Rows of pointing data
══════
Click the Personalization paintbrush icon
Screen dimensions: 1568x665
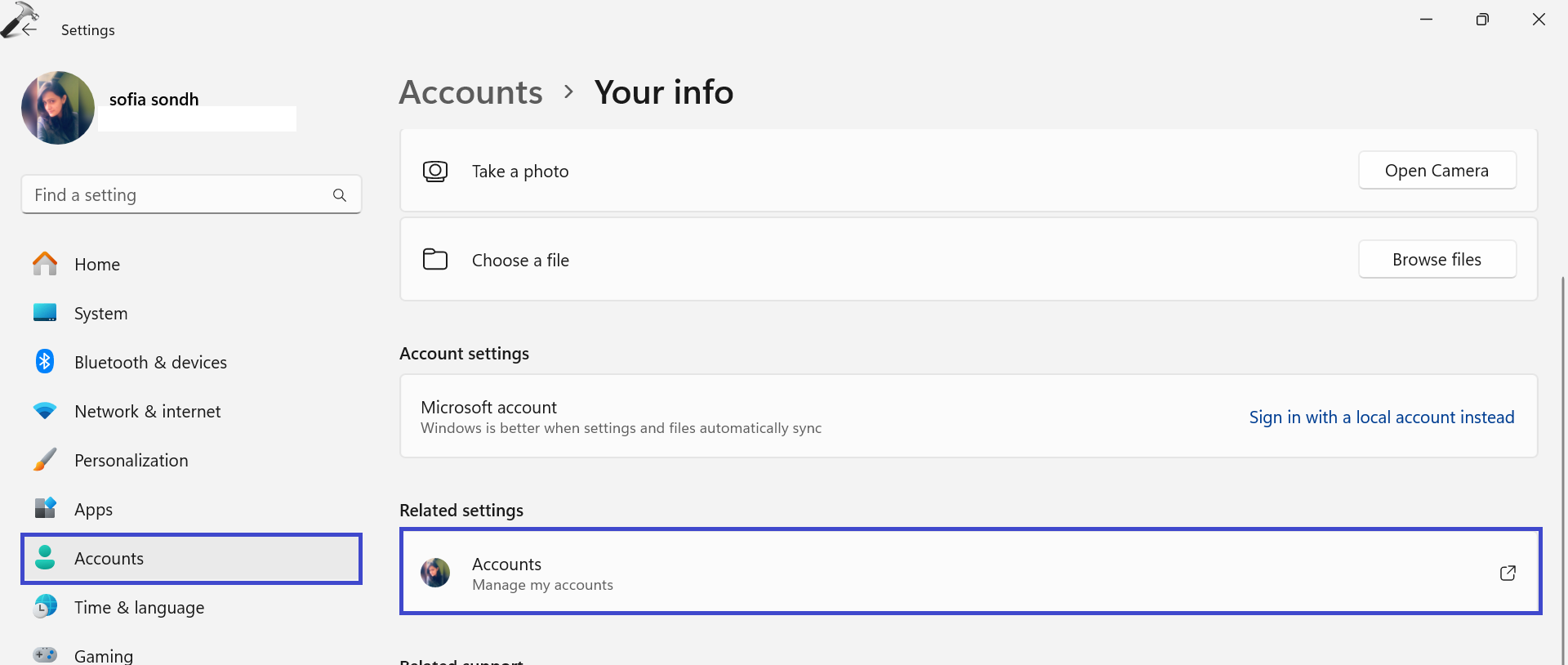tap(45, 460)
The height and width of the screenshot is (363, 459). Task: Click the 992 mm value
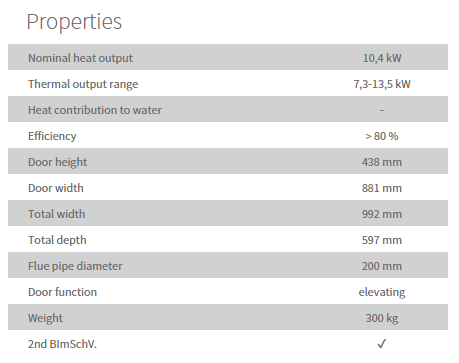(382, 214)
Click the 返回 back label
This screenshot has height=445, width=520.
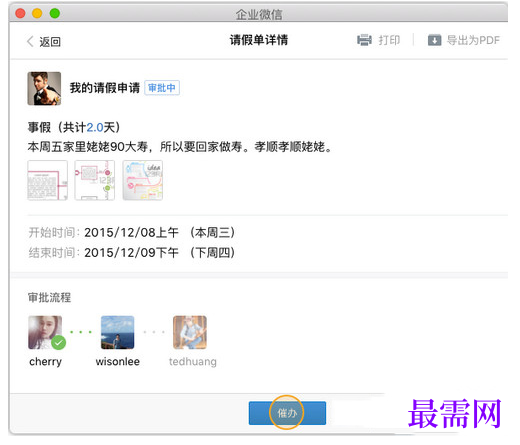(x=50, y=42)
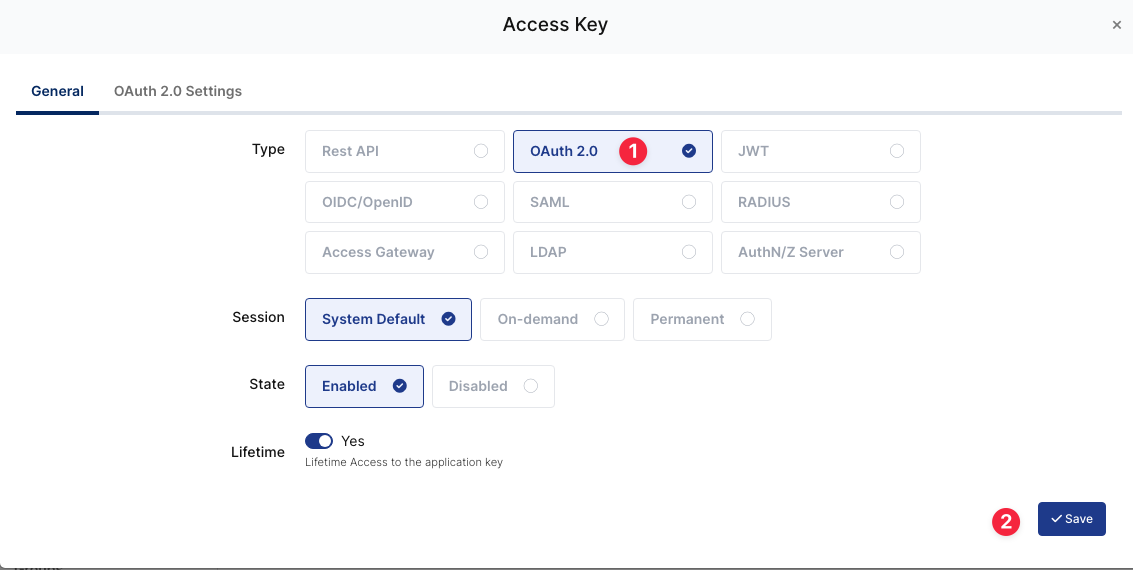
══════
Pick out each line of the items above that contains the word "Click". Treat uppercase and lowercase letters as different.

Click the Personalization paintbrush icon
The height and width of the screenshot is (363, 459). Task: Click the 992 mm value
Click the 返回 back label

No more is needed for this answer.